__Exercise objective__. Return, word for word, the lines of the records from the line with "Task: Select the ₱ 50 processing fee value" up to and including the line with "Action: coord(548,604)".

__Data listing__.
----

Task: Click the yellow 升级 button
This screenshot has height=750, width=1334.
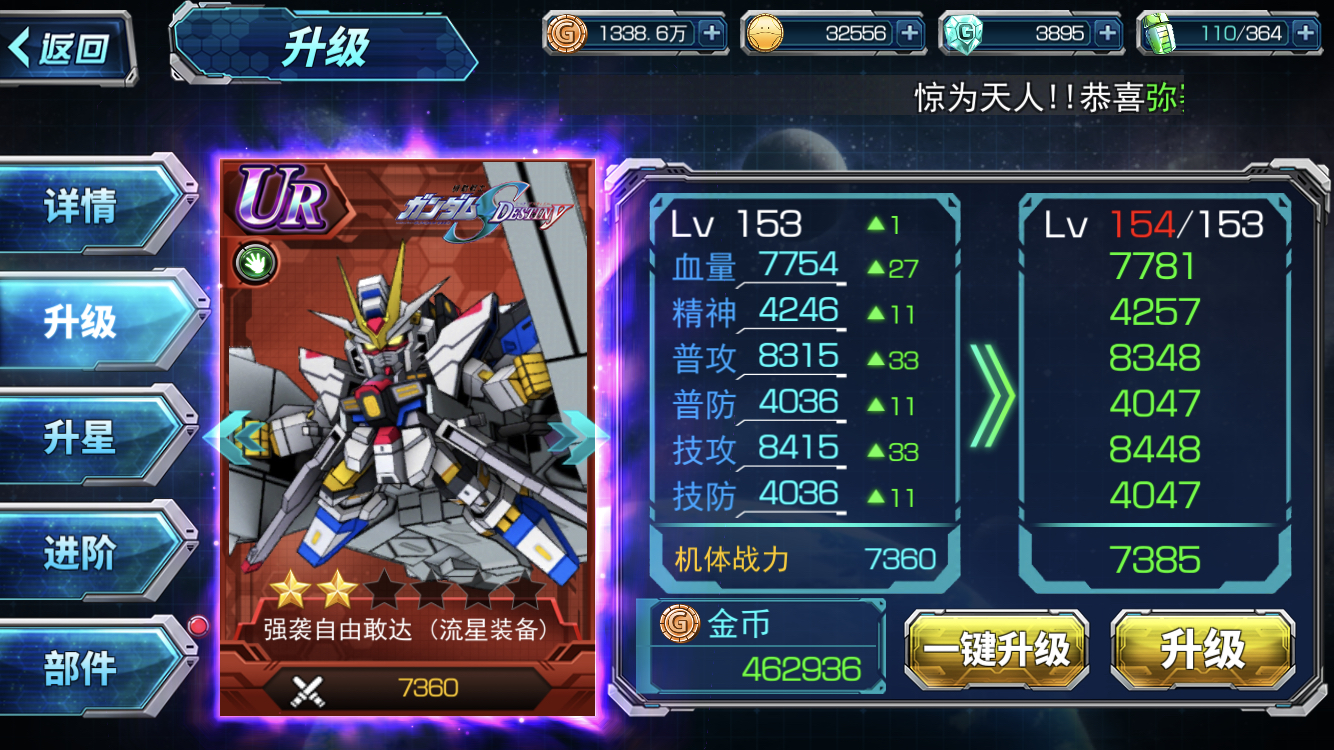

----

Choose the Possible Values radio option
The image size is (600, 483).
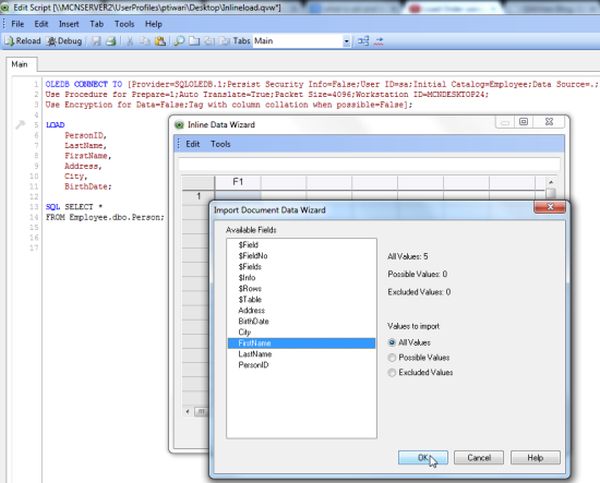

----

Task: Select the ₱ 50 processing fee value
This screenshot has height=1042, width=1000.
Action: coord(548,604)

----

__Output__.
Task: Select the ₱ 50 processing fee value
This screenshot has height=1042, width=1000.
Action: coord(548,604)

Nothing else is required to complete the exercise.